== Texte choisi
Les événements de grande envergure sont non seulement encouragés, mais célébrés comme la preuve que les choses sont vraiment «revenues à la normale». 1,4 million spectateurs ont suivi le Championnat d’Europe de football 2020 où se sont affrontées 24 équipes nationales dans 11 villes différentes à travers l’Europe. Mais la présence de 66.000 spectateurs au stade de Wembley à Londres pour la demi-finale entre l’Angleterre et le Danemark a été éclipsée par les scènes de centres-villes transformés en gigantesques rassemblements de partisans, ainsi que par les pubs et les bars de toute l’Europe pleins à craquer.

La politique de la classe dirigeante signifie la poursuite de la pandémie et, avec elle, la mort et la dévastation sociale en masse. La seule force sociale capable d’arrêter cette guerre contre la société est la classe ouvrière internationale.

Au début de la pandémie, c’est l’action des travailleurs qui ont fait grève dans les principales usines d’automobiles, d’usinage et de transformation des aliments en Italie et dans toute l’Europe qui a forcé les gouvernements à imposer les premiers confinements et à mettre en place des programmes de mise au chômage technique pour calmer l’opposition sociale.
====
== Entrées extraites
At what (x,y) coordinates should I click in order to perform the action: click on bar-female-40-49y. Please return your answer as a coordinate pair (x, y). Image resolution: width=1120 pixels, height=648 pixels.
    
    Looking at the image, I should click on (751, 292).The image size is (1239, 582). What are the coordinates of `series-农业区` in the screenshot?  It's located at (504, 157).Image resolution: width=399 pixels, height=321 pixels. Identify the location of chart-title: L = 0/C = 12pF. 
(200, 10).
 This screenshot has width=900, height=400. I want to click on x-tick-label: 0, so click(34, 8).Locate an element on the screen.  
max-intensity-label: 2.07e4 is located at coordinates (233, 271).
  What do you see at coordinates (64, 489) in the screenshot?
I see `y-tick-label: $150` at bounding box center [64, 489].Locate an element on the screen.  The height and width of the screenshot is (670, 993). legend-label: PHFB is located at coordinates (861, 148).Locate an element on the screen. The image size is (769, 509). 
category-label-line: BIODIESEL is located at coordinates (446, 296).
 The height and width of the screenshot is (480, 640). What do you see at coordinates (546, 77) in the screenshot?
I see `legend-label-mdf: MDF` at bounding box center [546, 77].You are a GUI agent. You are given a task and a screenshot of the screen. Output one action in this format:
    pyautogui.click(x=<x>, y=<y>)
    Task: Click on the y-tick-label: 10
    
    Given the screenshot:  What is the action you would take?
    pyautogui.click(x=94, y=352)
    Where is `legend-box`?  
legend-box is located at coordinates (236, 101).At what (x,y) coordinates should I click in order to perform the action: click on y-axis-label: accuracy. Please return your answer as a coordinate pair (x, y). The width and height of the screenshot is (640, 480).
====
▶ Actions requises
1. Combien de spectateurs ont assisté à la demi-finale entre l'Angleterre et le Danemark au stade de Wembley, selon le texte sur la pandémie et les grands événements ?
2. Écrivez la suite du texte sur la pandémie et les grands événements à partir de sa dernière phrase.

▶ Résultats
1. 66.000 spectateurs.

2.
Aujourd’hui, cette retraite forcée de la classe dirigeante a pris fin. Il y a un effort systématique pour minimiser les dangers auxquels la classe ouvrière est confrontée, avec l’implication des médias et l’aide enthousiaste des syndicats et des partis sociaux-démocrates.

Cependant, non seulement une opposition substantielle existe toujours parmi les travailleurs européens, mais elle menace de s’enflammer dans des conditions où l’offensive de la classe dirigeante pour détruire les emplois, les salaires et les services sociaux dans le but de récupérer le coût des sauvetages de plusieurs milliers de milliards d’euros des grandes entreprises amènent les tensions sociales et politiques à leur point de rupture. Cette offensive est déjà en marche et a conduit à une éruption de l’opposition de la classe ouvrière à l’échelle internationale, y compris des manifestations de masse en Amérique latine et des grèves chez Warrior Met Coal, Frito-Lay et Volvo Trucks aux États-Unis, toutes en défiance des efforts de la bureaucratie syndicale pour imposer des contrats au rabais. Cette semaine, les travailleurs de Volvo à Gand, en Belgique, ont organisé une grève sauvage contre une capitulation similaire de leur syndicat.

Tout dépend maintenant de l’adoption par la classe ouvrière d’un nouvel axe de lutte et de la construction de la direction nécessaire pour le défendre.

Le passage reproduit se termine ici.